What Poo Can Do: How Animals Are Fighting the Climate Crisis

by
What Poo Can Do
How Animals Are Fighting the Climate Crisis

by Yolanda Ridge
Orca Book Publishers, 2024
ISBN 978-1-4598-3541-2
$21.95, 48 pp, ages 11 – 14
orcabook.com


This timely book, illustrated with vibrant photographs and colourful graphics, is written in a conversational style that makes it easy to read aloud to primary students and provides essential information to a generation facing the reality of the climate crisis. Students will be intrigued and amused at the focus on poo, and how the excrement of blue whales in the ocean, wildebeests in the Serengeti, and the penguins of Antarctica work in fighting the climate crisis. The growth of phytoplankton nourished by whale poo as well as the carbon storage of their large bodies are just two ways that whales and other sea mammals help keep carbon dioxide volumes down. As wildebeests and other African animals migrate across the grasslands, nourishing plant growth and spreading seeds with their poo and creating firebreaks with their grazing tracks, they help this area of the world to absorb more greenhouse gas than is produced. Penguins, whose guano trails can be seen from space, are essential in nourishing the surrounding ecosystem. Dung beetles, which live in poo, aerate it by their actions and reduce the amount of methane released to the atmosphere. The book also offers numerous suggestions on how humans can fight the climate crisis. Suggestions such as reducing plastic waste, ensuring the survival of whales and penguins, reducing deforestation, and eating less beef are just some of the many ways that can help students feel involved in finding solutions to the problems of climate change.

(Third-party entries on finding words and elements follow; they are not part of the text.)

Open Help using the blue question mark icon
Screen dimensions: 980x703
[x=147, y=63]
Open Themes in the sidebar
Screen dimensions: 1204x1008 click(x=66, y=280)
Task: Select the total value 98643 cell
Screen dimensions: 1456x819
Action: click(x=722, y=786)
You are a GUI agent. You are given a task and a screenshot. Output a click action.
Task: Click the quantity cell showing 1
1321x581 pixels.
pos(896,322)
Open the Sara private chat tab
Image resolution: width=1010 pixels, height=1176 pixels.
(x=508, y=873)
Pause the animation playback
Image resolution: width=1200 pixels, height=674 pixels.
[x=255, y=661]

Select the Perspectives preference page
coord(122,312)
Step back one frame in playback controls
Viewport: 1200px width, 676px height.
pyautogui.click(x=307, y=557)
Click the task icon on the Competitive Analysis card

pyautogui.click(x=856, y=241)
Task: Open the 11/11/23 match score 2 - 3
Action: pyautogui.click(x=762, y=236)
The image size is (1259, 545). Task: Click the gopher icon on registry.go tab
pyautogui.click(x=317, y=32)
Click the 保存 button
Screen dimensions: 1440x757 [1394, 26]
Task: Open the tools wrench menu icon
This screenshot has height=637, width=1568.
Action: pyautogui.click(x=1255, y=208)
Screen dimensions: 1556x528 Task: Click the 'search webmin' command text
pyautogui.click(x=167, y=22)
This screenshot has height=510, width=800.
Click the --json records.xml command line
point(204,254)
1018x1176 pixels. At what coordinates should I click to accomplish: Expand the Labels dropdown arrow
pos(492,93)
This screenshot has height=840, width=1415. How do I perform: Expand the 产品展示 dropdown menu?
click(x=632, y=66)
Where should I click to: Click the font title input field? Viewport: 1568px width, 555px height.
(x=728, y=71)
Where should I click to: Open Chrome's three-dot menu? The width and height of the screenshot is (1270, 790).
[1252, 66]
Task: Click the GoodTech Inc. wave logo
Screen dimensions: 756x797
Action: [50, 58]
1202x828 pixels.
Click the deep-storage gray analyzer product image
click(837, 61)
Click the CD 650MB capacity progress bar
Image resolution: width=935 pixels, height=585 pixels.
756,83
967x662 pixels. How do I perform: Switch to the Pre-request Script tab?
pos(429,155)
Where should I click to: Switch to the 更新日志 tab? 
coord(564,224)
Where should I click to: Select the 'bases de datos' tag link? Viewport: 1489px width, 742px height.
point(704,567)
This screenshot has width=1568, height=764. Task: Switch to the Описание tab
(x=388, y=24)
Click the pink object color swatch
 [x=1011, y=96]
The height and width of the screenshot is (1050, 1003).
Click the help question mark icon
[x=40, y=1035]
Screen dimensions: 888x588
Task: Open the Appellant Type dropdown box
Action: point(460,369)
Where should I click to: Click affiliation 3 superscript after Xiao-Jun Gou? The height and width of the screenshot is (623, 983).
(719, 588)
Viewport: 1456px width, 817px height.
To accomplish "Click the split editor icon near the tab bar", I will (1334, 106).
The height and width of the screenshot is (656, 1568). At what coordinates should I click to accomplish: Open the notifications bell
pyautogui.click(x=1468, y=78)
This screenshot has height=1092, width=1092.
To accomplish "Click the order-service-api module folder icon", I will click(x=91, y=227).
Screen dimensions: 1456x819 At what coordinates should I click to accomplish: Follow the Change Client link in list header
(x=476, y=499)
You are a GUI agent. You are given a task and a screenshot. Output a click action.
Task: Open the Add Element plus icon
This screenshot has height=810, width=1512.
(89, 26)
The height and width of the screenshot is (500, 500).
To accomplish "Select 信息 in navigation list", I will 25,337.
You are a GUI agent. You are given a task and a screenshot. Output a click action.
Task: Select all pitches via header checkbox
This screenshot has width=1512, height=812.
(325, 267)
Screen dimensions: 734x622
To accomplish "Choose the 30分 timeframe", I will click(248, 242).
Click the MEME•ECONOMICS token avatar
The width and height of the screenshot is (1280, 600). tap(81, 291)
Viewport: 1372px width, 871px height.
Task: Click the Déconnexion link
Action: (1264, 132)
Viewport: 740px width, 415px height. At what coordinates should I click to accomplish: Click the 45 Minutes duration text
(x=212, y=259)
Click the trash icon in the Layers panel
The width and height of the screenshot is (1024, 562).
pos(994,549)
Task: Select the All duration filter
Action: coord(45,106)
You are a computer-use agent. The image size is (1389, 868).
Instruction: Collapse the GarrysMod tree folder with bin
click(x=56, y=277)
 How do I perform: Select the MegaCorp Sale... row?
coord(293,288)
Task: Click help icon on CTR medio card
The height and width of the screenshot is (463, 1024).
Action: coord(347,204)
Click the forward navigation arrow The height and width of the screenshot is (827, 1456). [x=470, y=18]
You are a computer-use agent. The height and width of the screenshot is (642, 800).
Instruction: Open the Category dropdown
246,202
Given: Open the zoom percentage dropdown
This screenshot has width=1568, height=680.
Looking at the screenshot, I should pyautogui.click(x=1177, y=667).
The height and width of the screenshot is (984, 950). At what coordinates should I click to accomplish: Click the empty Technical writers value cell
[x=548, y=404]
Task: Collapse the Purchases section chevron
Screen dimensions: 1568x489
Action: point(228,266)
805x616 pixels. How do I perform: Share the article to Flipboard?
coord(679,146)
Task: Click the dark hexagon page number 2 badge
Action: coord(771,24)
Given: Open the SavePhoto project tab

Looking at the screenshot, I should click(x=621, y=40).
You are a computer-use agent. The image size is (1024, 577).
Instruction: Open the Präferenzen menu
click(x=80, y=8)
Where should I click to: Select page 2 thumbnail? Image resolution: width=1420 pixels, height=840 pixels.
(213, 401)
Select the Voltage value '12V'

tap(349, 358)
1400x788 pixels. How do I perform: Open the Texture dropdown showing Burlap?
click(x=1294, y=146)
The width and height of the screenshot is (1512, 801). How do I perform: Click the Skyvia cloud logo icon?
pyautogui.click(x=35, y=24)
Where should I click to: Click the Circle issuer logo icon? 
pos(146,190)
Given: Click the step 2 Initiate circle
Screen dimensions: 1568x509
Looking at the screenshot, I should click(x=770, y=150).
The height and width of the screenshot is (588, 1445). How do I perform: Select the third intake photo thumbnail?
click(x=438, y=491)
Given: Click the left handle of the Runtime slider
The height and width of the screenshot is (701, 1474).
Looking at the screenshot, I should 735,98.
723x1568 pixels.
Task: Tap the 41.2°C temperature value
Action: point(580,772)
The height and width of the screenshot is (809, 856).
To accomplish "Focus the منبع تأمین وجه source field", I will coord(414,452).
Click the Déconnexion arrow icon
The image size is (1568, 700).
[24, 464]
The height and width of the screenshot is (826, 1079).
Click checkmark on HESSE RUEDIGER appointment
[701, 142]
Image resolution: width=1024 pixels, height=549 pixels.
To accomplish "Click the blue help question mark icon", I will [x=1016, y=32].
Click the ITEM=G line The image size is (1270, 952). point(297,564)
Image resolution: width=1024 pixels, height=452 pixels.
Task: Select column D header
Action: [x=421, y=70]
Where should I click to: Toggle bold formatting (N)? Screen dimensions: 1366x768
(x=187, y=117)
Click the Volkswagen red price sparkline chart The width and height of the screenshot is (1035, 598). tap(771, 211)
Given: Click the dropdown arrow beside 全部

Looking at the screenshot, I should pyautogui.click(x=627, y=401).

Classroom Connections: This book suggests numerous ways to involve students in doing what they can do to fight climate change. Each chapter of this book has a section on How You Can Help and lists a number of manageable projects that students can undertake. The book can act as a springboard for a class field trip, doing things like cleaning up a beach, planting trees, and creating compost.

Review by Betty Schultze.


This review is featured in Canadian Teacher Magazine’s Spring 2025 issue.